WORK ITEM:
Among the entries below, which lines run from the line with "Task: Click the Find (Найти) magnifier icon" through the line with "Given: Enable the Category field checkbox"? Retype those, both ends included, exactly and without pictures.

TASK MATERIAL:

◇ ◇ ◇ ◇ ◇

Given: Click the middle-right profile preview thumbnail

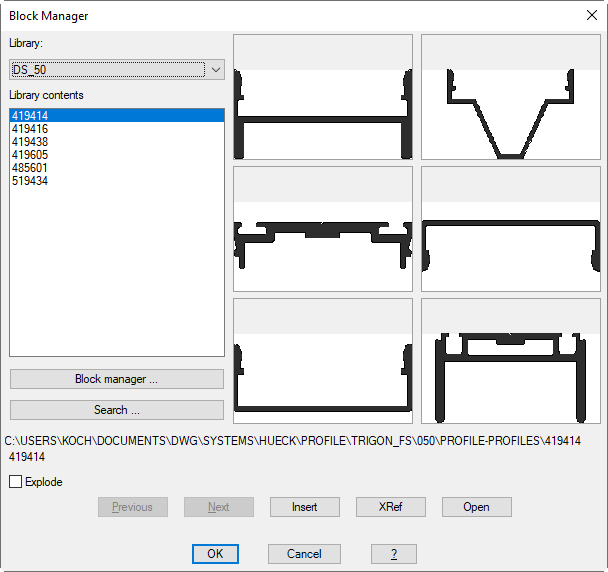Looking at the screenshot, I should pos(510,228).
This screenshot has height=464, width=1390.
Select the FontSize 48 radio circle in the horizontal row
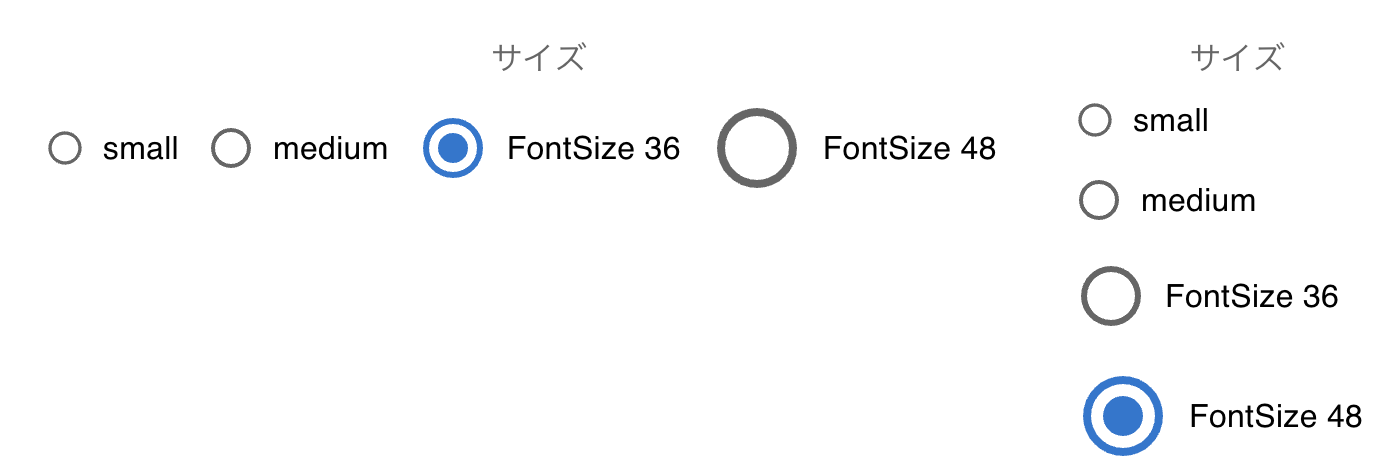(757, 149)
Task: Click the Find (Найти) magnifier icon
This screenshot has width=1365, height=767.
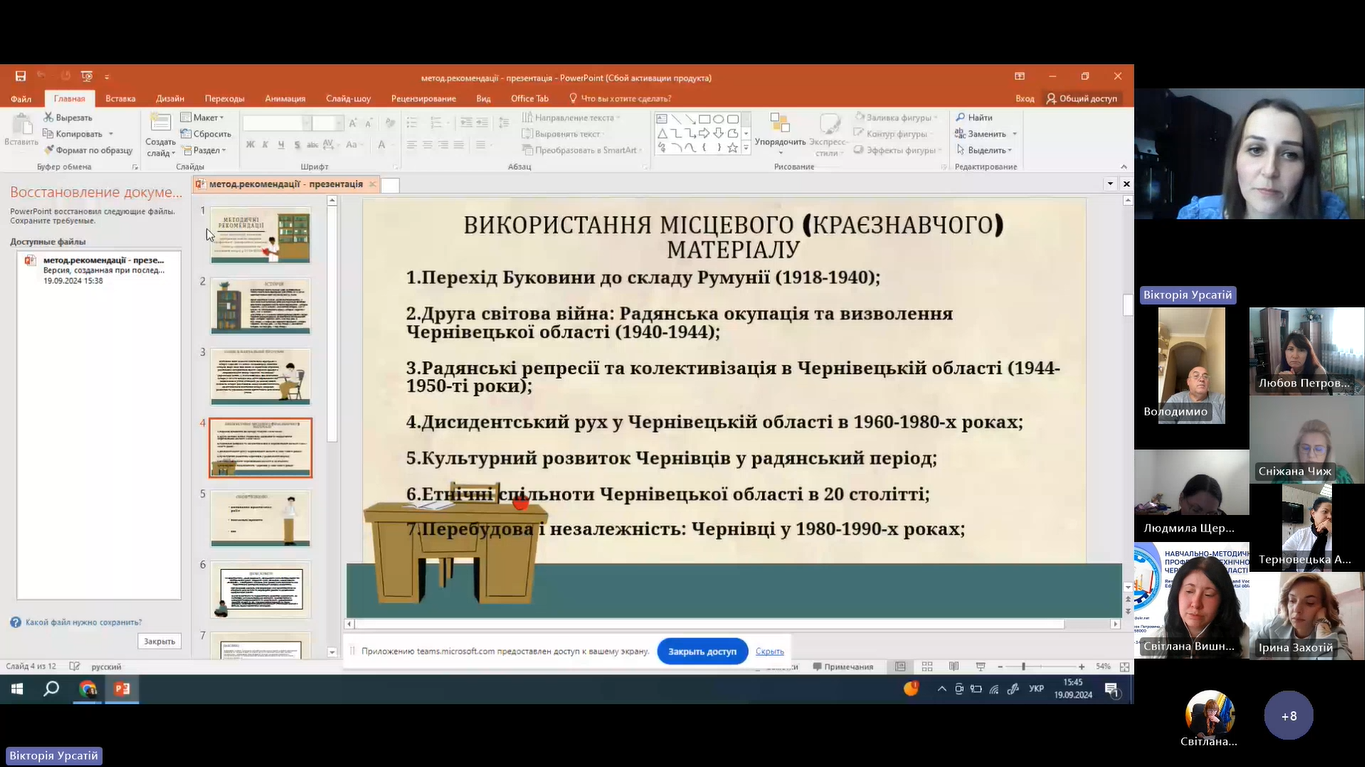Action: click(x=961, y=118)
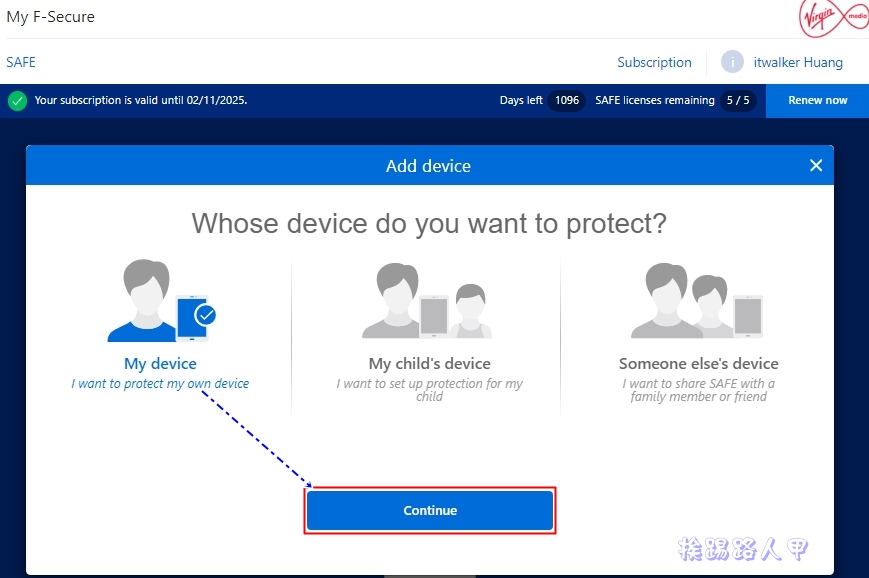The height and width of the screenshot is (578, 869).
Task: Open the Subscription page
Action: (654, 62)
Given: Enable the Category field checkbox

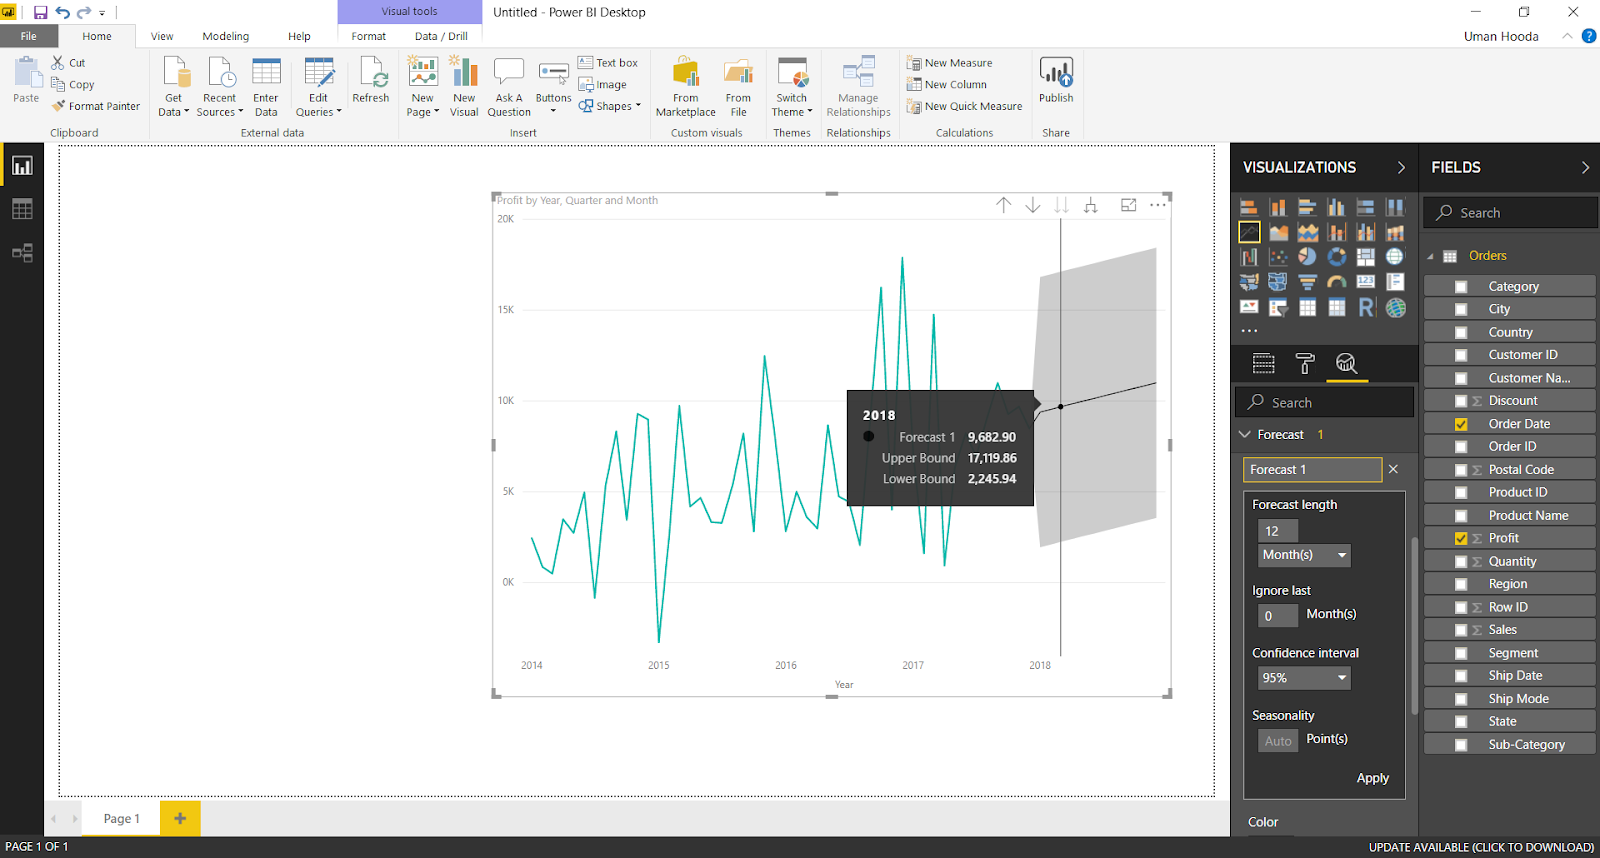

◇ ◇ ◇ ◇ ◇

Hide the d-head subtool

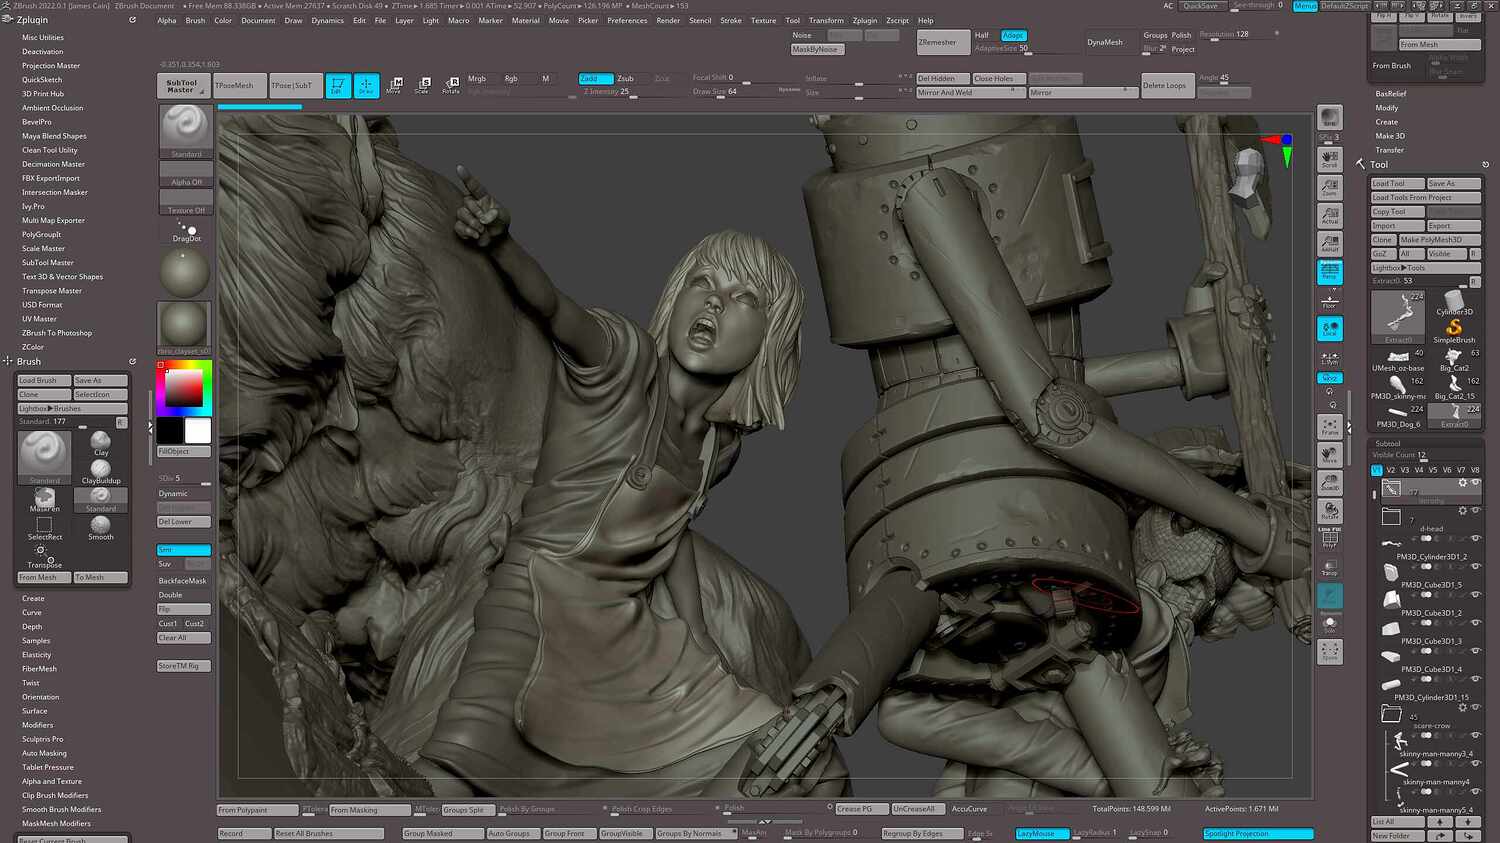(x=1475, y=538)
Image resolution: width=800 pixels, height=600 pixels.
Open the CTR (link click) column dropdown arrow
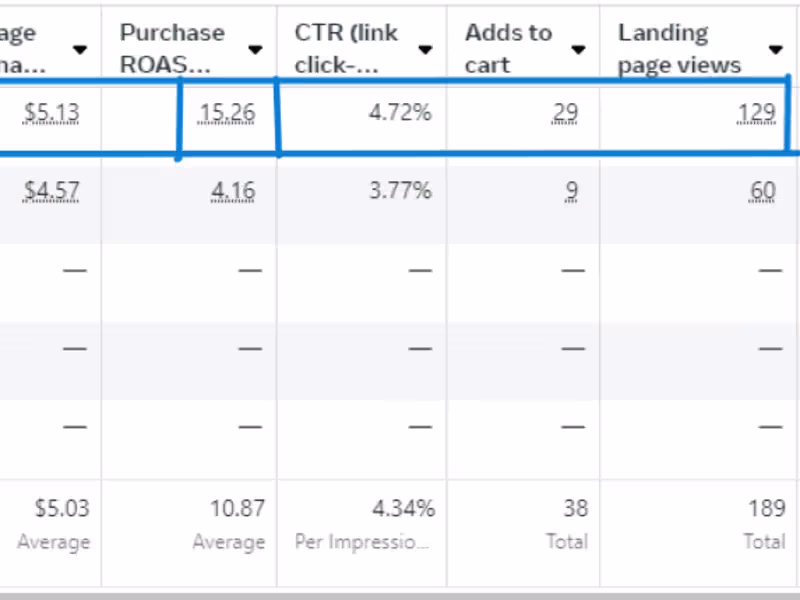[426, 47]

◇ ◇ ◇ ◇ ◇

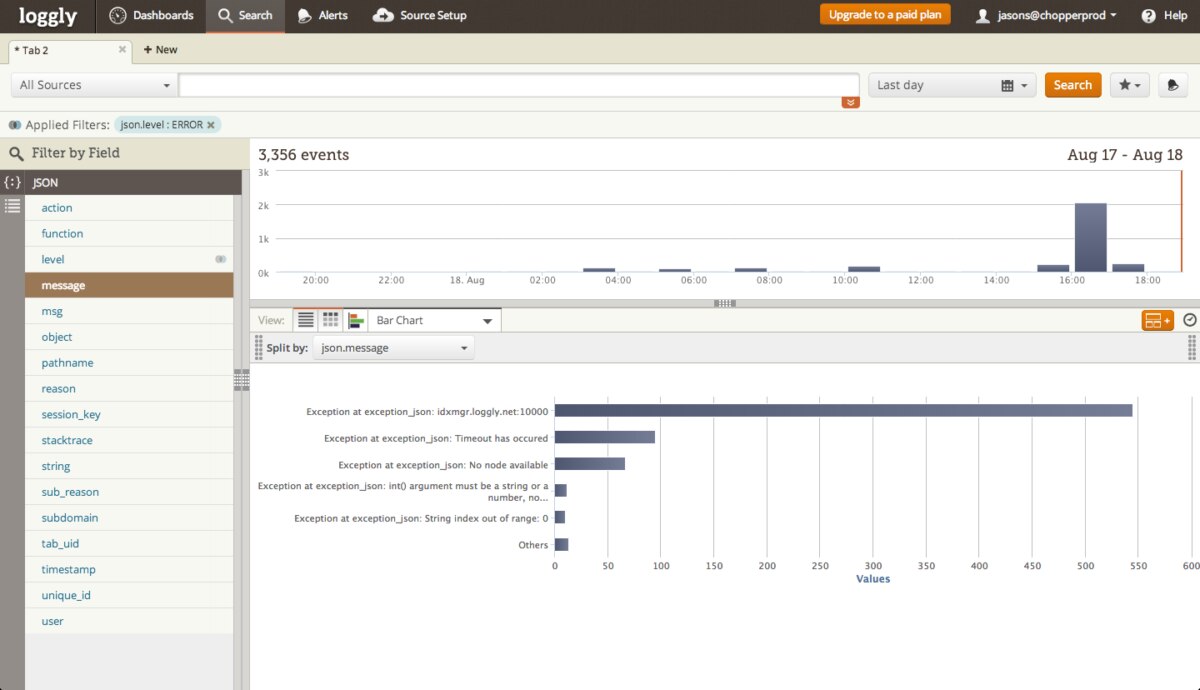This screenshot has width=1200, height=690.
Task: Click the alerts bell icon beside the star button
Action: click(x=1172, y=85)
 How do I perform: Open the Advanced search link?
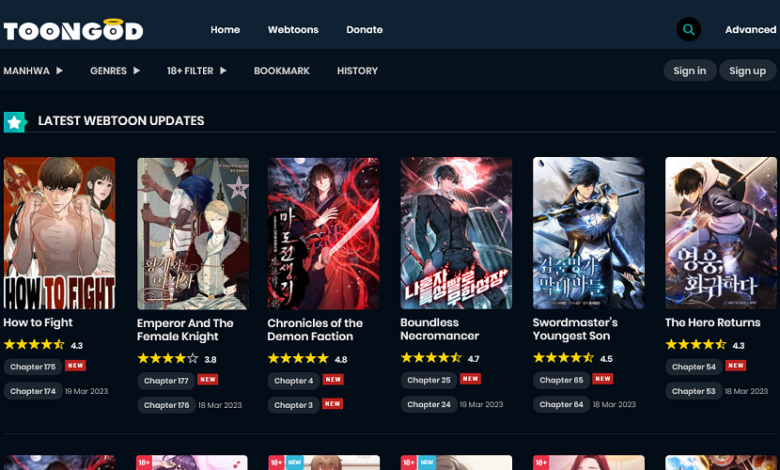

◇ ◇ ◇ ◇ ◇

ANSWER AREA:
Task: Click the Find (Найти) magnifier icon
This screenshot has width=1365, height=767.
Action: click(x=961, y=118)
The height and width of the screenshot is (578, 869).
Task: Open the Subscription page
Action: (654, 62)
Given: Enable the Category field checkbox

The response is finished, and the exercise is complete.